Faster, bigger and hotter. That's about it :p

This, coupled with smaller and smaller die sizes and eventually the complete abandonment of them when quantum computing comes into fruition.

In the next decade though we'll probably see 2ghz+ cores, 8ghz+ GDDR speeds, 5k+ shaders, 7 billion+ transistor counts and most likely separate core components for depth of field, shadows and tessellation to name a few.
 
They'll merge and collide with the CPU to become the APU. Then 1000 years later we'll have them implanted and become the Borg :p.
 
Lower end GPU's will die out pretty fast, as they become integrated onto the CPU. System on a chip is the way it's going long term.
 
Home consumer GPU market (PC's and consoles) will slowly die out (I'd say next two console generations are the last) and GPU's will only exist on server farms.

The games will run on these servers and stream the game imagery to ARM based TV's, pads and boxes where we subscribe to content in the cloud for all games and services.

Less waste, more environmentally friendly, no second hand market and complete control to the companies of how we spend and where the money goes. But much more dull for us hardware enthusiasts. :(

It will happen; it's only a matter of time!
 
^ sounds good, but no fun in building :'( personally, i think pc's will be around for ALONG time still... and only till we get to teleportation and stuff they will be replaced by cool wrist things ;) like pip boys ;) and pc's willl get smaller and faster :D
 
Hmm, lets hope quantum computing isn't the general computing equivalent of nVidia Physx boards!. I remember how those were supposed to revolutionise gaming! :D

Perhaps these new computers will run Crysis & Operation Arrowhead at decent frame rates?!
 
Hmm, lets hope quantum computing isn't the general computing equivalent of nVidia Physx boards!. I remember how those were supposed to revolutionise gaming! :D

Perhaps these new computers will run Crysis & Operation Arrowhead at decent frame rates?!

Haha true with the first bit although nvidia shot themselves in the foot with physx with their old fashioned policy of nvidia only implementation, which made a lot of games developers simply ignore it basically due to why code for something which less than 50% of the gaming population will own and use?

I'm not convinced with the whole cloud idea yet, even though it will happen at some point in the distant future.
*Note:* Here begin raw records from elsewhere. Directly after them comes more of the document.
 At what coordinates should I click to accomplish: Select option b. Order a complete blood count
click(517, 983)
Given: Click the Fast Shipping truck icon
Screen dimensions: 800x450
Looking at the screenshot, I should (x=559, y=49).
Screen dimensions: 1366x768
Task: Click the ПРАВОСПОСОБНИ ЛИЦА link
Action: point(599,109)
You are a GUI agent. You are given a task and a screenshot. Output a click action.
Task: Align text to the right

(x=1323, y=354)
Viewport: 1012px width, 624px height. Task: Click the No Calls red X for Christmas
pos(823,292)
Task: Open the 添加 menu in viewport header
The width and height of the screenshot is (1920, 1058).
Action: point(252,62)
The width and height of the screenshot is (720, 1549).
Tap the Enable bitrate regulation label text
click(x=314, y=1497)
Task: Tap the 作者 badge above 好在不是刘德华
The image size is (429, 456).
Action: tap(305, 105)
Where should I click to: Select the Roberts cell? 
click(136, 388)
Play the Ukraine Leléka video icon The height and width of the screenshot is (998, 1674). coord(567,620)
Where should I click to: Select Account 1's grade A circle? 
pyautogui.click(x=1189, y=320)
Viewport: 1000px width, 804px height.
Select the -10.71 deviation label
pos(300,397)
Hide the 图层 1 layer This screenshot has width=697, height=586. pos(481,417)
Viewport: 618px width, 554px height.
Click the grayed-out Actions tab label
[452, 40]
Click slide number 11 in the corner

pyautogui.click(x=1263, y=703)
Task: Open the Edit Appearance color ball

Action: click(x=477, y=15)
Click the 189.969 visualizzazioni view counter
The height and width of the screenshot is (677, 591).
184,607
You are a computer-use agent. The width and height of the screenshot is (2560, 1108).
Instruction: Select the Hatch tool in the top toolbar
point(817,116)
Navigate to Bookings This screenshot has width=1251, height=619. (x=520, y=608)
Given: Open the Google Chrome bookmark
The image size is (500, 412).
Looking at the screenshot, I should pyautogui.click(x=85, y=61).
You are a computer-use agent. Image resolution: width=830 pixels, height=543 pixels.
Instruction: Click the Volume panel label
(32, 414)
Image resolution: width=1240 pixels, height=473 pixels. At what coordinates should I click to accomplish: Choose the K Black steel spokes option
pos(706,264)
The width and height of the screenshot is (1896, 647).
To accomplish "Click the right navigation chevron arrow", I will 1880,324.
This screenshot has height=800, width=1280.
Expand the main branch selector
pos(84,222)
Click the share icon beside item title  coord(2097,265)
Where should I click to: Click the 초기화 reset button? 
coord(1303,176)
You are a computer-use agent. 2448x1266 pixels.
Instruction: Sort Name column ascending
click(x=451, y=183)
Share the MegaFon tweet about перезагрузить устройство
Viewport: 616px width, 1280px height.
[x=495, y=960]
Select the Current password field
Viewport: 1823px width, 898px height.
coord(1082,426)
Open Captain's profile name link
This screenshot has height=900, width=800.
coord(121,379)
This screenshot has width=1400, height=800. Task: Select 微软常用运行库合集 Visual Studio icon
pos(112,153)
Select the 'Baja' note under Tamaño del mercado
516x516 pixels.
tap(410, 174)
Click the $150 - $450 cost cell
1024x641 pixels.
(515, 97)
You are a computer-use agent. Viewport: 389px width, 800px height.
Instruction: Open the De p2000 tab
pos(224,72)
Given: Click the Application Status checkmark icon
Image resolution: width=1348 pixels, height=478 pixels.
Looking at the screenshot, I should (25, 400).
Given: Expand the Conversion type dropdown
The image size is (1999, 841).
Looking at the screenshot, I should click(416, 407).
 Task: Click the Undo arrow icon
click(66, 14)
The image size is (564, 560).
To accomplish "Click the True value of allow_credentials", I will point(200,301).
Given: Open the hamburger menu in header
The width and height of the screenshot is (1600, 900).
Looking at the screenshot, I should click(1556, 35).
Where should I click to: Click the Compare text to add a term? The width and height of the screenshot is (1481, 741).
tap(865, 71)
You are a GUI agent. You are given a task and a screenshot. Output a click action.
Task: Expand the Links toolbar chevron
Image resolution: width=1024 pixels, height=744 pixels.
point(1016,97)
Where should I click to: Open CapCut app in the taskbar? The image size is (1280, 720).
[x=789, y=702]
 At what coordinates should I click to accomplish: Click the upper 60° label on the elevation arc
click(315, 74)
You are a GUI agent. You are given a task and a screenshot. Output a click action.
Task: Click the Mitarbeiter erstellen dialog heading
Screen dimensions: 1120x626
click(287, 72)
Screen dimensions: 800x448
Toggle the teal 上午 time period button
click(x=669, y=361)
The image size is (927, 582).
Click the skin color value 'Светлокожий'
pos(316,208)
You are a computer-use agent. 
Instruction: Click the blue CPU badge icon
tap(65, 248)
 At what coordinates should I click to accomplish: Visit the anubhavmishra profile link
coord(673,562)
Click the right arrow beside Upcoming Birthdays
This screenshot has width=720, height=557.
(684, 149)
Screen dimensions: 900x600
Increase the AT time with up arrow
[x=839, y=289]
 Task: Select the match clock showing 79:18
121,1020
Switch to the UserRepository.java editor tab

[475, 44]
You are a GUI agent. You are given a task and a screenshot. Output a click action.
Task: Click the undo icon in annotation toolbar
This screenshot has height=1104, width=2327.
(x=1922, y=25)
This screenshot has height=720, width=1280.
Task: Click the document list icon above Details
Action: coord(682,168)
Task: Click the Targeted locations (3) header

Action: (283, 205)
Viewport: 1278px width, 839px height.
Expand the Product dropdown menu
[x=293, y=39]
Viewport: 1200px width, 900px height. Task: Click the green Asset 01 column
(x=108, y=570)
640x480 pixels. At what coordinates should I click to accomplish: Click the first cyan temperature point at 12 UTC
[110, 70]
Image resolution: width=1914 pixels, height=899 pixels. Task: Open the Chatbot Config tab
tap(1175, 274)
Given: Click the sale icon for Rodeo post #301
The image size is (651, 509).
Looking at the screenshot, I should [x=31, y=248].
Problem with it is bandwidth as it would rely on networking (probably internet) to make it work in the first place and the UK just doesn't have the infrastructure for it at all.
 
You may be right James J, but they will probably use an awesome real time compression method to make better use of bandwidth.

I just look how far we've come in twenty odd years - from Vic 20's to todays tech. Two more console generations after this one takes us to about 15 years forward. I think we will see a huge change by then. Everything is being forced to change for many different reasons, even now. The tech already exists, and bandwidth issues will be solved.

I'll still be using my dedicated hardware as a hobby regardless - it's more fun to actually handle and build things.
 
You may be right James J, but they will probably use an awesome real time compression method.

I just look how far we've come in twenty odd years - from Vic 20's to todays tech. Two more console generations after this one takes us to about 15 years forward. I think we will see a huge change by then. Everything is being forced to change for many different reasons, even now. The tech already exists, and bandwidth issues will be solved.

I'll still be using my dedicated hardware as a hobby regardless - it's more fun to actually handle and build things.